== Problem details ==
Using the records below, reproduce exactly the lines from the one containing "Image resolution: width=1456" through the end, and nothing more; skip the images.

◇ ◇ ◇ ◇ ◇

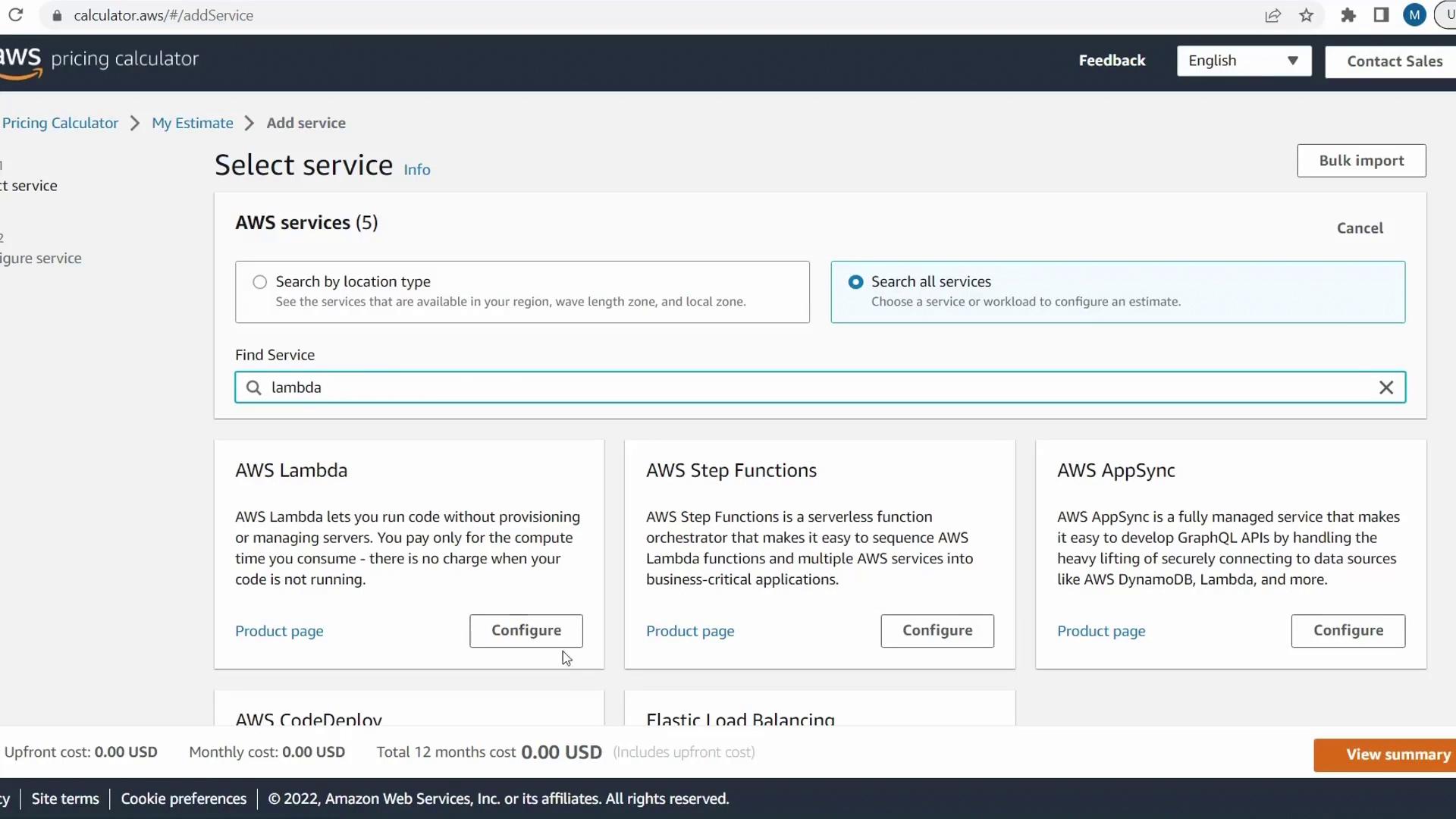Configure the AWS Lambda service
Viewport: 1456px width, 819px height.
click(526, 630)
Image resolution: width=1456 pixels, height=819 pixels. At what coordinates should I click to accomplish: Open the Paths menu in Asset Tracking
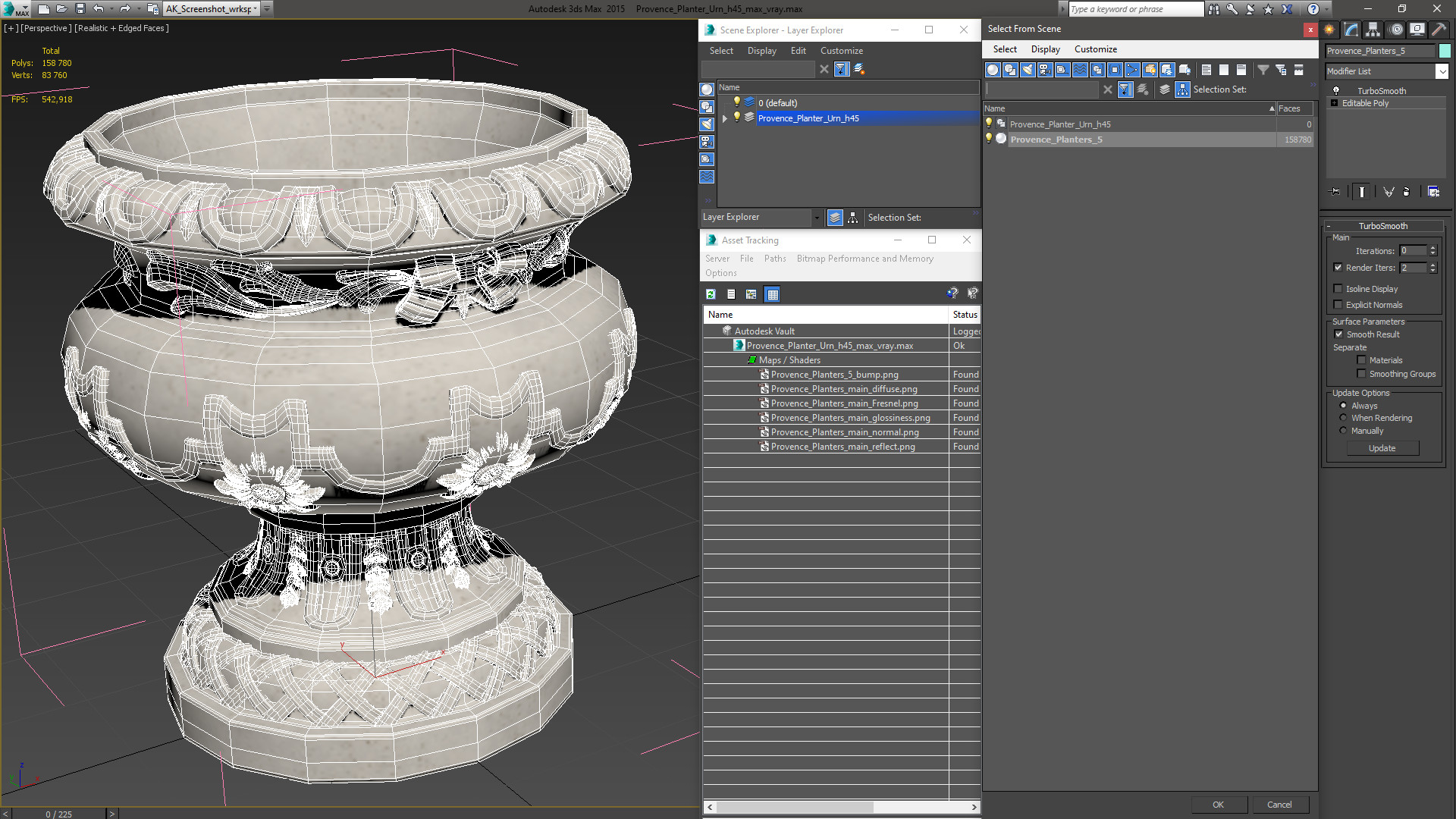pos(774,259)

◇ ◇ ◇ ◇ ◇

== Written solution ==
Image resolution: width=1456 pixels, height=819 pixels. At what coordinates should I click to accomplish: Open the Paths menu in Asset Tracking
pos(774,259)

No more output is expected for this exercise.